Reproduce without alteration the portion of the lines that opens with the line containing "Task: Delete the USB NIC (IPV6) entry" and closes with the line containing "Action: (989, 401)", including both of those lines. Omit the pictures from your reproduction.

_TASK INPUT_.

— start —

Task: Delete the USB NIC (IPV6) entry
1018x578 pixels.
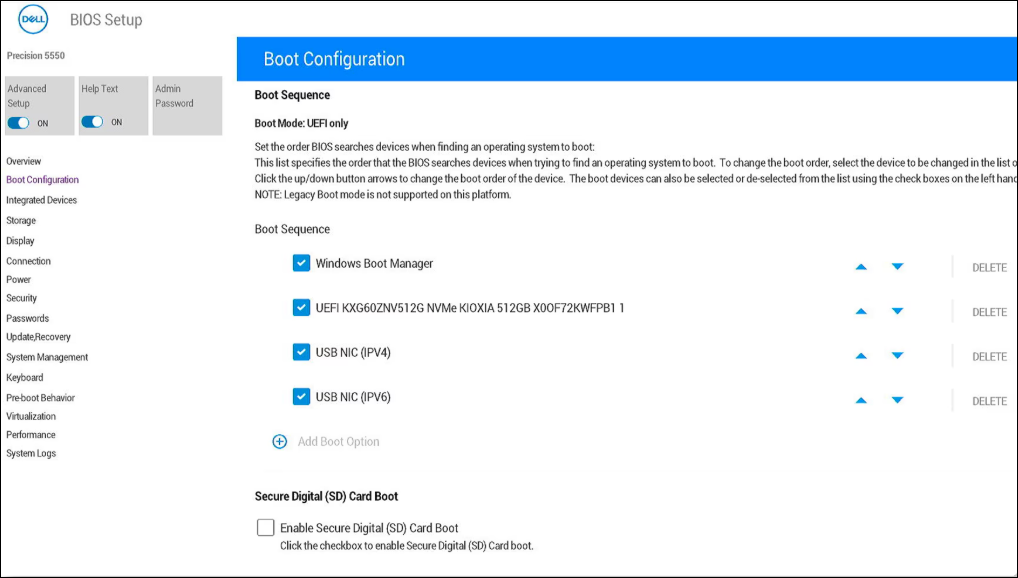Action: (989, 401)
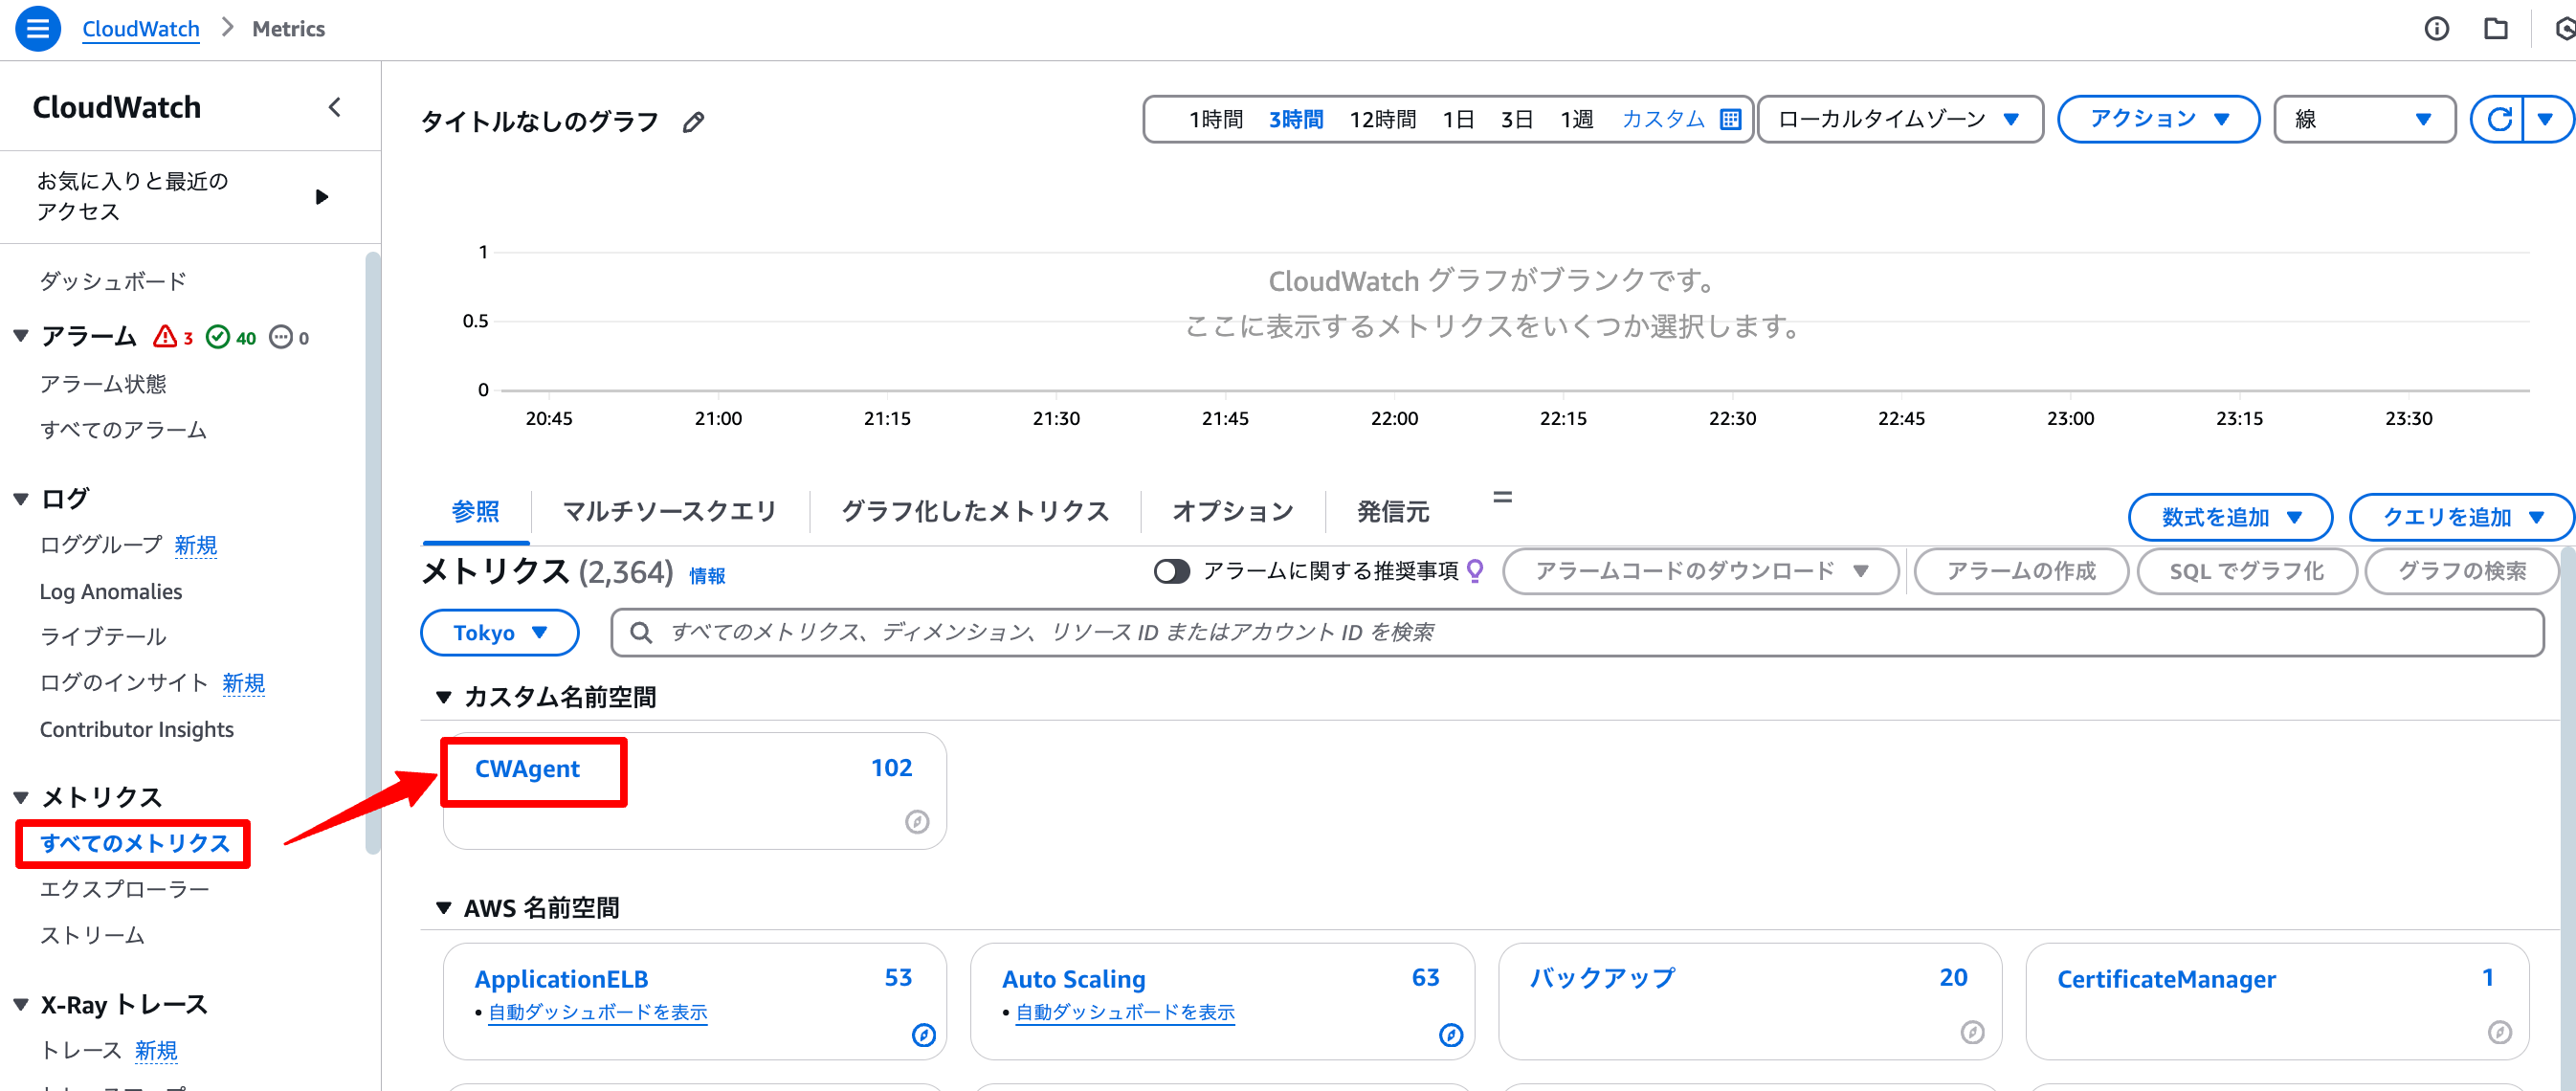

— end —
— start —

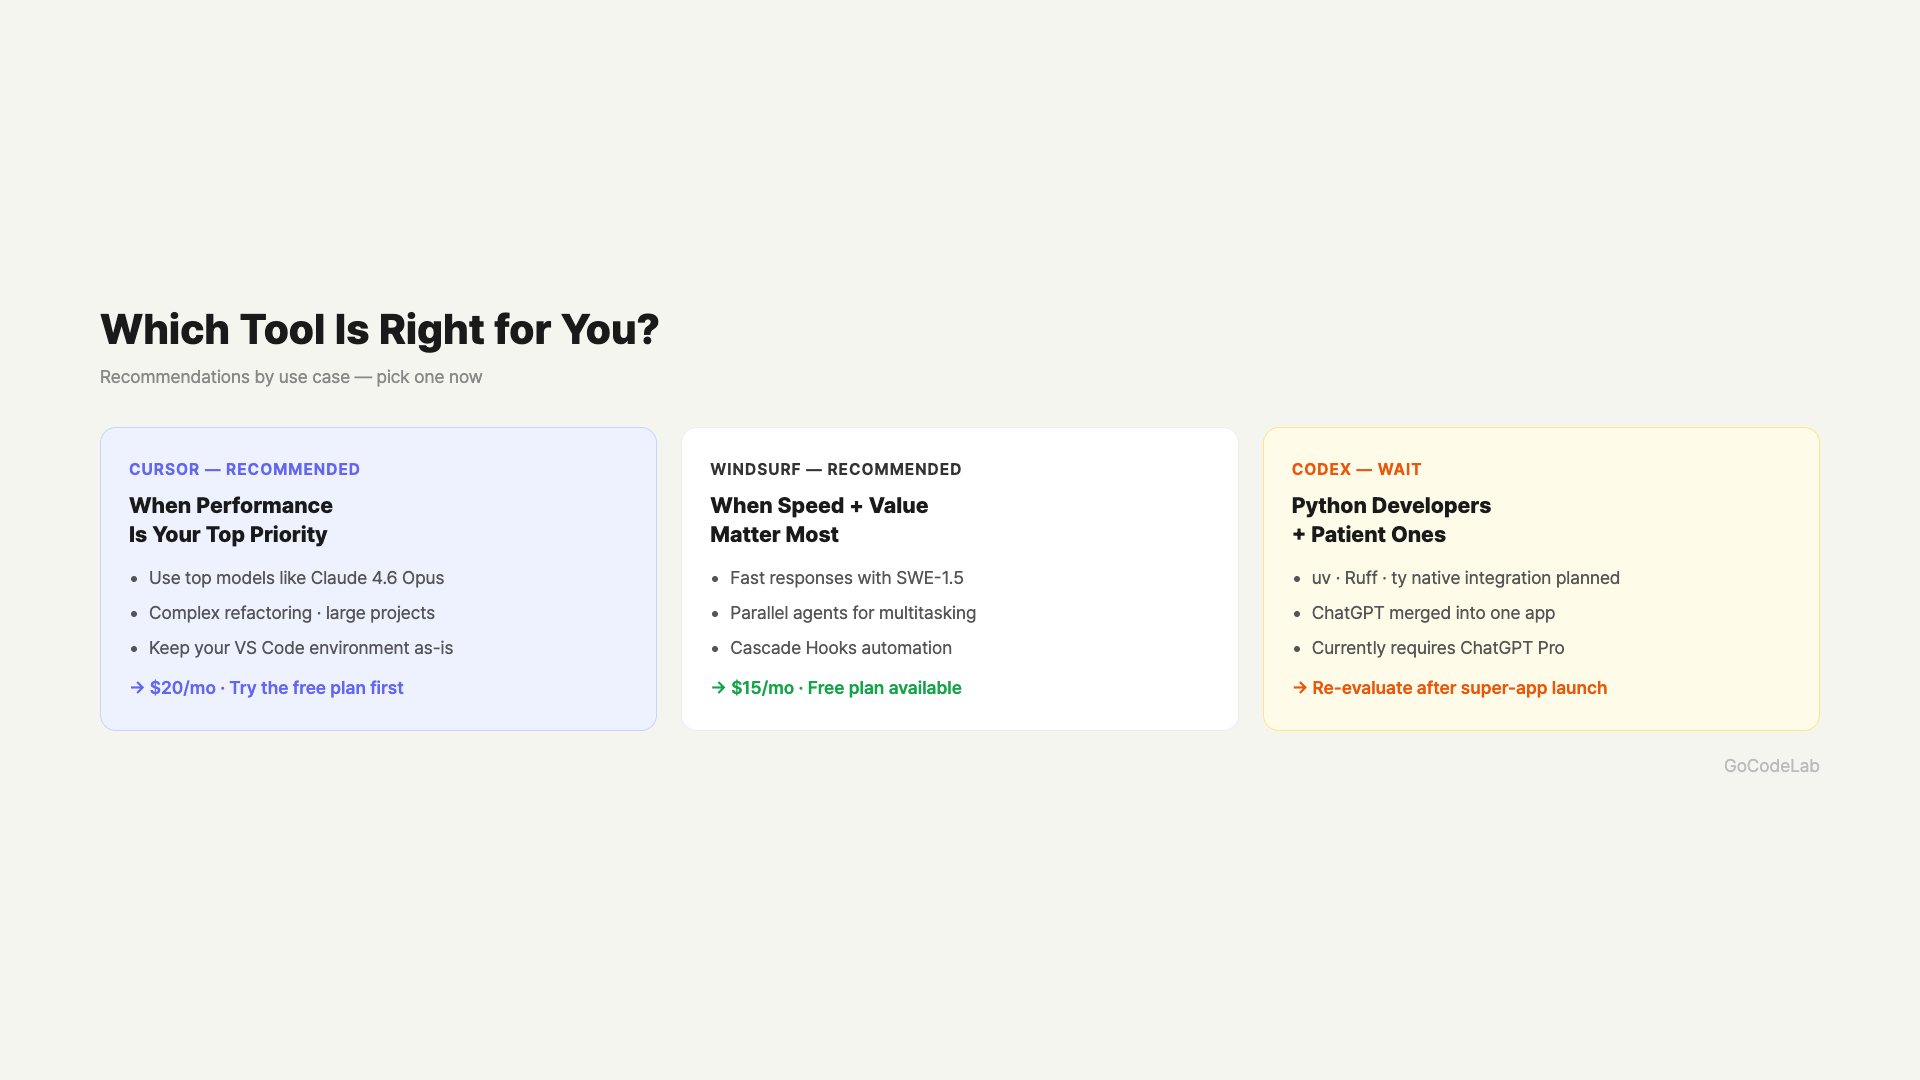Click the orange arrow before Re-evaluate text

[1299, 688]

— end —

_SOLUTION_.
Task: Delete the USB NIC (IPV6) entry
1018x578 pixels.
Action: (989, 401)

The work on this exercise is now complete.